EXERCISE: Once you have read the entries, copy all of them exactly.

[Saved entries]
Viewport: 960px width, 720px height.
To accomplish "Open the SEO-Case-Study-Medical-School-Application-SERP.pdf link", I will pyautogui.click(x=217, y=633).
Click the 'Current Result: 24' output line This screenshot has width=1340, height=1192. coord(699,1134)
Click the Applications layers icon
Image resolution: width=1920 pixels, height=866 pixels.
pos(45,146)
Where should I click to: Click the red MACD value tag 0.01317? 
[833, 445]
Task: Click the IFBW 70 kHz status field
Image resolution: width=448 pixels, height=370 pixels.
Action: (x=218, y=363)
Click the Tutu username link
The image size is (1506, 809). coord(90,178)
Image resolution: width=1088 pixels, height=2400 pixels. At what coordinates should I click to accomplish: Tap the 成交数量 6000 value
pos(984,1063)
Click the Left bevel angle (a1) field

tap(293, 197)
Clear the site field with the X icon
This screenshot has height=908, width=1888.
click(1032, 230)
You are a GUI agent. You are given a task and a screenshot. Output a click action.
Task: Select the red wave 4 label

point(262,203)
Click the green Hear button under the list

OUTPUT OF THE EXERCISE:
Viewport: 960px width, 720px height.
To accomplish "Open the SEO-Case-Study-Medical-School-Application-SERP.pdf link", I will pyautogui.click(x=217, y=633).
Click the 'Current Result: 24' output line This screenshot has width=1340, height=1192. coord(699,1134)
Click the Applications layers icon
Image resolution: width=1920 pixels, height=866 pixels.
pos(45,146)
Where should I click to: Click the red MACD value tag 0.01317? 
[833, 445]
Task: Click the IFBW 70 kHz status field
Image resolution: width=448 pixels, height=370 pixels.
Action: (x=218, y=363)
Click the Tutu username link
The image size is (1506, 809). coord(90,178)
Image resolution: width=1088 pixels, height=2400 pixels. At what coordinates should I click to accomplish: Tap the 成交数量 6000 value
pos(984,1063)
Click the Left bevel angle (a1) field

tap(293, 197)
Clear the site field with the X icon
This screenshot has height=908, width=1888.
click(1032, 230)
You are a GUI agent. You are given a task and a screenshot. Output a click action.
Task: Select the red wave 4 label

point(262,203)
Click the green Hear button under the list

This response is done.